The right to be forgotten is the common name of a right established by the European Union, which gives an individual the right to ask search engines like Google to de-list specific results for queries related to the person’s name. In a nutshell, it lets individuals virtually “delete” themselves from the Internet. Blockchain data management does the direct opposite. Its decentralized nature requires its immutable functionality to remain feasible and operational.
This means that blockchain security cannot go against its immutable directive. Doing so is virtually impossible. Blockchain technology is multiple tiny entities containing the same memories and attributes as the others to form one prominent being. Essentially if one entity is changed, the entire group cannot accept its “difference”. It will either try to change it back or remove it.

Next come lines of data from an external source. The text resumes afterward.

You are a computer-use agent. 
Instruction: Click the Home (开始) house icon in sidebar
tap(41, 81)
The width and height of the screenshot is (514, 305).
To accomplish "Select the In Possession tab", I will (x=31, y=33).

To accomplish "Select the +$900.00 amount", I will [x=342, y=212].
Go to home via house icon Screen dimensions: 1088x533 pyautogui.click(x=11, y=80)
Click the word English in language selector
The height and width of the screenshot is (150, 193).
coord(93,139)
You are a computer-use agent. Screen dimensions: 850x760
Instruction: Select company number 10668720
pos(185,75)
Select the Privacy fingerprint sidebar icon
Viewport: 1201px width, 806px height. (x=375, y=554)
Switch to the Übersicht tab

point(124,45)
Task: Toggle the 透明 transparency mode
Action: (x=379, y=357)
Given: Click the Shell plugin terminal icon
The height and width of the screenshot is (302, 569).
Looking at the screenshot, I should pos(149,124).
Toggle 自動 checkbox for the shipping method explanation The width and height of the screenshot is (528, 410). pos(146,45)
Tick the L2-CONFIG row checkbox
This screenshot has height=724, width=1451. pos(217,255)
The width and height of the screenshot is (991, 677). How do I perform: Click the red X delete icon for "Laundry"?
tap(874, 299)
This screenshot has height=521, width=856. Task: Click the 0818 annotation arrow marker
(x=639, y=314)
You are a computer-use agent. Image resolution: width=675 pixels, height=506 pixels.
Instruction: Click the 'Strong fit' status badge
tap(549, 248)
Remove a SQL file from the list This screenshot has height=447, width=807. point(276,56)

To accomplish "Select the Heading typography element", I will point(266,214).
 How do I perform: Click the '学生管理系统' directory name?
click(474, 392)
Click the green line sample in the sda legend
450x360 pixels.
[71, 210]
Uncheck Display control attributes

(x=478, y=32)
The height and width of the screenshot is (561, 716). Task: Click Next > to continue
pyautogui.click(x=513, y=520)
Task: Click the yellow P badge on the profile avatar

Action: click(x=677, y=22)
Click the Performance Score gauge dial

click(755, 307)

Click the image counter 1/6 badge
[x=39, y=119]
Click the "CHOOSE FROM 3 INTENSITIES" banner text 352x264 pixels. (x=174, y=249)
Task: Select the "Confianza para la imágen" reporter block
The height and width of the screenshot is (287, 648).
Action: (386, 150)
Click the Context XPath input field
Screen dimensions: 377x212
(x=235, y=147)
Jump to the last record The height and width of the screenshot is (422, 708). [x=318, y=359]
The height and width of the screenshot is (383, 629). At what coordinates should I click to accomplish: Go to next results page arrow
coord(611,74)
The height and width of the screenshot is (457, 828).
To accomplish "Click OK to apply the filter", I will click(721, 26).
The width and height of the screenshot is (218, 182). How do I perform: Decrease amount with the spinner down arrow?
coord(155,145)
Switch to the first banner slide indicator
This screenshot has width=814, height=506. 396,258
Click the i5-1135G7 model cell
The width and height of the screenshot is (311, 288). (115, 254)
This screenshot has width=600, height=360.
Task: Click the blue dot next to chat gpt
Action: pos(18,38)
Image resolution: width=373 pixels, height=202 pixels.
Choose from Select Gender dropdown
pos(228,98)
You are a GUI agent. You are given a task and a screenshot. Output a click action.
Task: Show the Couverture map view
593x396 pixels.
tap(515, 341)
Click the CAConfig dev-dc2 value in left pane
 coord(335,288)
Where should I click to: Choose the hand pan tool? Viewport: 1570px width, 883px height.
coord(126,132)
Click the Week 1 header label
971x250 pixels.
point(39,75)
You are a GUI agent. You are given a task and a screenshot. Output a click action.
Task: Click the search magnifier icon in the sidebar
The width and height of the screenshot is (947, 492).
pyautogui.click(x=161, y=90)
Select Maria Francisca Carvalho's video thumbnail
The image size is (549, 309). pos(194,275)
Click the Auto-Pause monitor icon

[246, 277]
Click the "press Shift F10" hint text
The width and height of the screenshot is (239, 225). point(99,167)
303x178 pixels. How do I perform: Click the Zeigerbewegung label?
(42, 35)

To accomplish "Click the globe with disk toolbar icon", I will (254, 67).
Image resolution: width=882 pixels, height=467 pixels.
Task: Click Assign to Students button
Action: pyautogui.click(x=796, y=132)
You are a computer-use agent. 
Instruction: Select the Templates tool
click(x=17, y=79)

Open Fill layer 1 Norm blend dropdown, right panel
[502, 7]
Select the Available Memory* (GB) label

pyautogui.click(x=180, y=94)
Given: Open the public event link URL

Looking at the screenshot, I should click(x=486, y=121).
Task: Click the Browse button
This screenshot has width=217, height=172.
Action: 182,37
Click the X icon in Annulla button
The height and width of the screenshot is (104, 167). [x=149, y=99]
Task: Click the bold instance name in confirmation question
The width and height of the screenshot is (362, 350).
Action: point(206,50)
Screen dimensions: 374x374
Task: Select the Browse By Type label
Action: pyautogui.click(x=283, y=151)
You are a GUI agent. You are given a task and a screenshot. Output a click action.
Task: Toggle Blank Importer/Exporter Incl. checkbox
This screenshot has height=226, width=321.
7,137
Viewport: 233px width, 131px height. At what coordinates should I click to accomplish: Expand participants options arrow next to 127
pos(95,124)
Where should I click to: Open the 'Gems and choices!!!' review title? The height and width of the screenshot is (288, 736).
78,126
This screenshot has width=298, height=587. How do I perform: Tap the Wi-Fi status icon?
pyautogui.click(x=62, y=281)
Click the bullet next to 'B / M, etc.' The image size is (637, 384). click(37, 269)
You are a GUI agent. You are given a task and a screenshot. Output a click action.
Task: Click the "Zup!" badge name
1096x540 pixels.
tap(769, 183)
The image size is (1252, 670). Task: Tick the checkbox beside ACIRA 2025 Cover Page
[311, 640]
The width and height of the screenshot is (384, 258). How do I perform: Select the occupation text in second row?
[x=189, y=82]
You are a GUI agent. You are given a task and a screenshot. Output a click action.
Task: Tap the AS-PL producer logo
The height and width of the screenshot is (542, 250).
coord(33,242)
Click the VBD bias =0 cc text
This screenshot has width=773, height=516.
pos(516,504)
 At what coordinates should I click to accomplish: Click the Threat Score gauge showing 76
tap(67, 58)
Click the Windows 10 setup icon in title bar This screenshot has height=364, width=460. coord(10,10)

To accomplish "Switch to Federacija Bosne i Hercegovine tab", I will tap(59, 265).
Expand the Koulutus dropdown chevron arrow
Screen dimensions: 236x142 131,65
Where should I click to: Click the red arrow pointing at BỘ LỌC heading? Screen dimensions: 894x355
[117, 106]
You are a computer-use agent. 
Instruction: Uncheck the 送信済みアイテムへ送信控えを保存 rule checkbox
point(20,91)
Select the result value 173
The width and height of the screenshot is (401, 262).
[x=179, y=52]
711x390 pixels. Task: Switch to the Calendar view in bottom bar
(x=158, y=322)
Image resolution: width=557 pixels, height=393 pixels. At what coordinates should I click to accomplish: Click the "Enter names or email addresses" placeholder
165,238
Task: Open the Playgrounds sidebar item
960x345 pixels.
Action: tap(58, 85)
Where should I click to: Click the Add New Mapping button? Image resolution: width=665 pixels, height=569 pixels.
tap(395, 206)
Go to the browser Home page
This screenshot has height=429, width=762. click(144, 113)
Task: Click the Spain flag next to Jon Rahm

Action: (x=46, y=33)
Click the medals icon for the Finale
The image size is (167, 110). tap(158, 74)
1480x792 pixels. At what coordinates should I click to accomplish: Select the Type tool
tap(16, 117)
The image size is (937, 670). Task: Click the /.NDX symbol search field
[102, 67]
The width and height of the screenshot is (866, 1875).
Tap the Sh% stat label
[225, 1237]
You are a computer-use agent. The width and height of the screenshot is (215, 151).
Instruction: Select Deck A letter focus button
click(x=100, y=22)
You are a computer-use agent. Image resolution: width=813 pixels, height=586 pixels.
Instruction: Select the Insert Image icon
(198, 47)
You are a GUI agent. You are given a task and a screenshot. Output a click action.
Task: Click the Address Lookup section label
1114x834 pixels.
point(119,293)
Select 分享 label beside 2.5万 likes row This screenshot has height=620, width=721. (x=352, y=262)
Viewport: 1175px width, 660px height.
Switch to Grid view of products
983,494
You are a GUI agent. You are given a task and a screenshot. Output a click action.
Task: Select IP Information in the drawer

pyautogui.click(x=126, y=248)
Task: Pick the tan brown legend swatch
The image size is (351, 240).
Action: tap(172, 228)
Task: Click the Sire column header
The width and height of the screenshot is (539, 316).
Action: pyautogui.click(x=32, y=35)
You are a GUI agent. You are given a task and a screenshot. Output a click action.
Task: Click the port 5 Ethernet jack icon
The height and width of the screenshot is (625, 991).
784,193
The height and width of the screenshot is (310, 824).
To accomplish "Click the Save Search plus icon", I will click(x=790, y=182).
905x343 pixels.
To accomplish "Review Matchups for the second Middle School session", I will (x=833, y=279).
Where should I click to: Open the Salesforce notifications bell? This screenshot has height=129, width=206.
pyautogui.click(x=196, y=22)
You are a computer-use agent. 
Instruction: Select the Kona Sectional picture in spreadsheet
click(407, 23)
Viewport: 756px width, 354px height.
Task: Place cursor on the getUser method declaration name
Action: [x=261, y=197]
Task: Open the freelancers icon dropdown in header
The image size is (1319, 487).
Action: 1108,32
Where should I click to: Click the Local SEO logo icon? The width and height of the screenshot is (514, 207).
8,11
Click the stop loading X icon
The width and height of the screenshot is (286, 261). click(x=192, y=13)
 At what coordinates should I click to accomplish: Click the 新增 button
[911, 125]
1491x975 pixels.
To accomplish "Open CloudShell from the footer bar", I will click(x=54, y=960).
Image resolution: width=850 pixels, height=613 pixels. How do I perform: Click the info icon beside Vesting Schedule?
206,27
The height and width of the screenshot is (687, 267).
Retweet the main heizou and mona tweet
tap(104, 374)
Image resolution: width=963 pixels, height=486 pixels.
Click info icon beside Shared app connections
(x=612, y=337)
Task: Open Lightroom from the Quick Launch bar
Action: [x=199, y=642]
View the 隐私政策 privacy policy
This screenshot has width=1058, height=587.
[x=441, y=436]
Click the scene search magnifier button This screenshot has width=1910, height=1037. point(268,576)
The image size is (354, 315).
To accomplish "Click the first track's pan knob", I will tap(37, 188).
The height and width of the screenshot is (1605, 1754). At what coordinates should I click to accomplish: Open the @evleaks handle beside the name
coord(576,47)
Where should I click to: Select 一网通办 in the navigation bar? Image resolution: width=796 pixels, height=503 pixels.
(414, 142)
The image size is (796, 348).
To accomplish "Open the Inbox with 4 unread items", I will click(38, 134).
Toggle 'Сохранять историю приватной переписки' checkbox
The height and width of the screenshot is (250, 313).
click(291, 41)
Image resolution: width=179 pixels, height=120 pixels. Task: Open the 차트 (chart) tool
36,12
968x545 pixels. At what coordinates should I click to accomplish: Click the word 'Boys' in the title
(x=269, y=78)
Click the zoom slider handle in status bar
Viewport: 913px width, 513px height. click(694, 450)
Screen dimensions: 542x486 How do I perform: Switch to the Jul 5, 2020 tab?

Another pivotal hinge between blockchain and privacy is its transparency. Granted, many people may state that it solves this attribute by the anonymity brought in by blockchain security. However, that merely applies to a select field of applications. Blockchain is vastly growing, and in more ways than one. Finding a means to apply it in all Internet sectors is crucial for its global adoption and blockchain in cyber security.
Transparency allows all users within a blockchain network to see the activities of the other users. This may appear acceptable since everyone can see what the other is doing, but applying blockchain in cyber security and the Internet poses several problems.
In truth, would anyone want their information publicly known, even if it’s only a sliver? Blockchain security has established various measures to protect its alteration, but its open nature can also be its undoing. Data privacy issues are a result of it being accessible to other individuals.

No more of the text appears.